Lead Site Reliability Engineer
ezCater is the #1 nationwide marketplace for business catering – a $21 billion market. We’re backed by Insight Venture Partners and Iconiq Capital, we’re on a path to $1B in 2019, and we’ll get there - even more surely if you come help us.
We’re looking for a top-notch, hands-on SRE to lead our small and talented infrastructure engineering team and help us elevate our game when it comes to designing, building and operating high-performance and highly-available systems.
At ezCater every engineer is responsible for the software they build, and SREs play a critical part in providing the tools, practices, and expertise to support them succeed.
Our production systems are hosted in AWS datacenters running a large Ruby on Rails web application and a handful of smaller services in Ruby, Node.js, and Java. We currently deploy 3-5 times a day. Our systems are stable and fire drills are rare. Technologies we’re currently using include:
- Amazon Web Services (EC2, ELB, S3, RDS, ElastiCache) and Ubuntu Linux
- Postgres, Redis, Memcached, ElasticSearch
- Chef, ServerSpec, Terraform, NewRelic, DataDog, Sumo Logic and Test Kitchen
In this mission-critical role, you would:
- Design, build, and maintain the core infrastructure for ezCater
- Actively manage the backlog for our infrastructure team and work closely with other SREs on the team to provide coaching and mentorship
- Help us increase developer productivity and get to true continuous delivery
- Develop operational and security standards and champion operational excellence and secure coding practices
- Partner with engineering teams closely to educate and consult
- Participate in solution design for new features, products, systems and tooling
- Debug complex problems across the whole stack
- Continually monitor application/system performance and costs, generate actionable insights and either implement or advocate for them
- Participate in on-call rotations, along with every member of the engineering team
- Ruthlessly eliminate repetitive manual tasks and recurring errors
- Ensure we are always employing best-of-breed tooling for all our infrastructure and automation needs
- Collaboratively plot course for the maturing and growth of ezCater’s infrastructure
- Participate (and sometimes run point) in handling production incidents
- Work closely with engineering teams to conduct root cause analysis for production incidents, and evolve infrastructure and tooling.

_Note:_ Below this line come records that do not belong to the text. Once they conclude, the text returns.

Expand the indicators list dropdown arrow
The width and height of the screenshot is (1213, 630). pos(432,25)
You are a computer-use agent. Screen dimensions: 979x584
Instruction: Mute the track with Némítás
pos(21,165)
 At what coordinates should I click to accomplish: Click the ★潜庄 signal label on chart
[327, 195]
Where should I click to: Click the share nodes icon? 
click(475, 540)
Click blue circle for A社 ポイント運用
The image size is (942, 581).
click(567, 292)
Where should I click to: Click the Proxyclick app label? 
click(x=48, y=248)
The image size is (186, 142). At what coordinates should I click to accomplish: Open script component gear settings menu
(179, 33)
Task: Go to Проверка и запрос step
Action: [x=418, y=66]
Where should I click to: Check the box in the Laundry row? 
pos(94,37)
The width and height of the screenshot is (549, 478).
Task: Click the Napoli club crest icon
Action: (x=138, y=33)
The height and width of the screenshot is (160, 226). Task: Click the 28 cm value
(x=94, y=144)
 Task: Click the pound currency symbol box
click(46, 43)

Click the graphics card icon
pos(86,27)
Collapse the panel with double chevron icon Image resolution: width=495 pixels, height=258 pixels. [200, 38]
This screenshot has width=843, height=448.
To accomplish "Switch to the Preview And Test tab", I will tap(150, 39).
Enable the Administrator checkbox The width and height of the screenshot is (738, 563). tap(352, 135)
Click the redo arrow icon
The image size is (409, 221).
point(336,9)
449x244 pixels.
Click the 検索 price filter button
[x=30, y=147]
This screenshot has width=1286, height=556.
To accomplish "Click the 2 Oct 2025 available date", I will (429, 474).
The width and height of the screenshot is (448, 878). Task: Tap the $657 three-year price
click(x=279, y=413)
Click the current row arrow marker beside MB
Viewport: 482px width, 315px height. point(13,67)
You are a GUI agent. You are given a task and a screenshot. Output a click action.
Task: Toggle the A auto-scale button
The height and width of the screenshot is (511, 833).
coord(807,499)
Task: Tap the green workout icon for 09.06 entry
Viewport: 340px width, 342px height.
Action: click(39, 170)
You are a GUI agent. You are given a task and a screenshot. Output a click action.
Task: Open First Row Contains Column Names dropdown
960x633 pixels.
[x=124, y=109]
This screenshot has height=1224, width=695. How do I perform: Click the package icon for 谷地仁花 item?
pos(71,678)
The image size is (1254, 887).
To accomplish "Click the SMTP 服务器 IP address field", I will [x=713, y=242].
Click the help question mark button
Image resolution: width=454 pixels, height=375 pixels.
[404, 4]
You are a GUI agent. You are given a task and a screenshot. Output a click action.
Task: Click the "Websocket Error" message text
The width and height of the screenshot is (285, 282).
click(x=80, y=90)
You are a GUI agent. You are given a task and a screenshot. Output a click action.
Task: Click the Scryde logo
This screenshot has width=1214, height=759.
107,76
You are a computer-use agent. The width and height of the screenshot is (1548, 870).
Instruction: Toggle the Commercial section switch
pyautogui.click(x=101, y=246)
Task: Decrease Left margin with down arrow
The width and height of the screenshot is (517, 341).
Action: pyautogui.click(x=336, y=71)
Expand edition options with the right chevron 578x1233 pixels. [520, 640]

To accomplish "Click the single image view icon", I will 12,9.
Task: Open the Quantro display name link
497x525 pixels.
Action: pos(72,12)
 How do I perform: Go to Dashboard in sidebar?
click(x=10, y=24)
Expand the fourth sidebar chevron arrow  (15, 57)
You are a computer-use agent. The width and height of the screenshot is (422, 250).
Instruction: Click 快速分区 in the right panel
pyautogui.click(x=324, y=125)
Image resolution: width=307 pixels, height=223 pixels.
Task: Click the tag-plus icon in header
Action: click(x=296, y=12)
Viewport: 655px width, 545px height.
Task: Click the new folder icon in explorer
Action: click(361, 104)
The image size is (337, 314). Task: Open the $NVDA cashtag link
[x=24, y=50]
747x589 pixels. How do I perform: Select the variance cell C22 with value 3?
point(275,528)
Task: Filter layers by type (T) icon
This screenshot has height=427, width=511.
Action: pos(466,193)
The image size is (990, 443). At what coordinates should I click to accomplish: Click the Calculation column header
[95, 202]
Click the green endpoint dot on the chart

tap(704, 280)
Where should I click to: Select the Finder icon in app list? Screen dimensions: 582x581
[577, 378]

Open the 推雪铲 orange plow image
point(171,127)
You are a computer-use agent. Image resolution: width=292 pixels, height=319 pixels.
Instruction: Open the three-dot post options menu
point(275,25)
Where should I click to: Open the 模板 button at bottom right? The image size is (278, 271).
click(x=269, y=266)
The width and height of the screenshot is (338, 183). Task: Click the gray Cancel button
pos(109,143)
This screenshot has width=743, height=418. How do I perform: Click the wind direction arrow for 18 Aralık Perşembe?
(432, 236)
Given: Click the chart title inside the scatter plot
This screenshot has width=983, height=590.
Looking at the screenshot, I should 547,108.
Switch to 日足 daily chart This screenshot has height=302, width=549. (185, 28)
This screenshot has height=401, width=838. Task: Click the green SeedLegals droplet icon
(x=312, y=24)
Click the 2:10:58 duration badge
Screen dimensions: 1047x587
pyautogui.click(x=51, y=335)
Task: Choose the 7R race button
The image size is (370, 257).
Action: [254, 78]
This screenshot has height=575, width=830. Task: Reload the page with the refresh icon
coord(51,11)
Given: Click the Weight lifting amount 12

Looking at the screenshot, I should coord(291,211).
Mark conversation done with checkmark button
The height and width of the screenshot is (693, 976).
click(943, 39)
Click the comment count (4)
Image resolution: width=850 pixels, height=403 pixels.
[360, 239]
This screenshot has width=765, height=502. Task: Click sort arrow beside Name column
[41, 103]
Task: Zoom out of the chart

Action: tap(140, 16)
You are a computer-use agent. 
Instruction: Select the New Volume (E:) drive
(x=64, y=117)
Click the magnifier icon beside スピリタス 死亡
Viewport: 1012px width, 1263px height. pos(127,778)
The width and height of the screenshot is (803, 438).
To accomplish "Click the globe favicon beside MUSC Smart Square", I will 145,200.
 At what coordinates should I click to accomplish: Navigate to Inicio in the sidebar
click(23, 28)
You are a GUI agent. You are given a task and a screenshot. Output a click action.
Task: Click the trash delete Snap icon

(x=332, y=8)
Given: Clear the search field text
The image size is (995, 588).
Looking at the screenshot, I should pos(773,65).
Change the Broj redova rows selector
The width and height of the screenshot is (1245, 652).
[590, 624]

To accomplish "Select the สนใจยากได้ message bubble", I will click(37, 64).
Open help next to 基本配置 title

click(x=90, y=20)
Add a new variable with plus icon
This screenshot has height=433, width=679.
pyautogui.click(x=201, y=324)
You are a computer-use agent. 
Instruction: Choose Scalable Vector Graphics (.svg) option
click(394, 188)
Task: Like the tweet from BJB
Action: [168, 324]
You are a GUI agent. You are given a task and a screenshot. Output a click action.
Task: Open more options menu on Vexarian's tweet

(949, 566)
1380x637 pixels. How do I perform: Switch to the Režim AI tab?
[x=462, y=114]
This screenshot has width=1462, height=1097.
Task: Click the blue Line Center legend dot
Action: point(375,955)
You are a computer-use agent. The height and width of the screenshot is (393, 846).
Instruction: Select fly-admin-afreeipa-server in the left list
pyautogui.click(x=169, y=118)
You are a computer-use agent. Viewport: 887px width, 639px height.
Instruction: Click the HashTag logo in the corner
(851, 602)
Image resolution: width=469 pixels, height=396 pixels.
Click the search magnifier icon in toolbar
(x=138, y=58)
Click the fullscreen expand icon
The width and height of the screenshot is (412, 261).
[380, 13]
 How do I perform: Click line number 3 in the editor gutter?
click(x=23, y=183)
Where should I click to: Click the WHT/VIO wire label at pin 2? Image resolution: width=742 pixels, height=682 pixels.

This role might be that rare opportunity if you:
- Thrive in a highly collaborative, no red-tape, rapid-growth environment
- Love building tooling and infrastructure to help developers be more productive
- Love eliminating repetitive manual tasks through automation
- Have a healthy appreciation of what it means to work in production
- Have solid Unix command line and systems chops
- Have experience with substantial, distributed SaaS or eCommerce systems
- Can point to a solid track record of success leading small-to-medium infrastructure teams
- Have vision and well-informed opinions about how to build infrastructure for a high-growth, technology-driven company that’s headed towards the $1B mark
ezCater is an equal opportunity employer. We embrace humans of every background, appearance, race, religion, color, national origin, gender, gender identity, sexual orientation, age, marital status, veteran status, and disability status. At the same time, we do not employ jerks, even brilliant ones.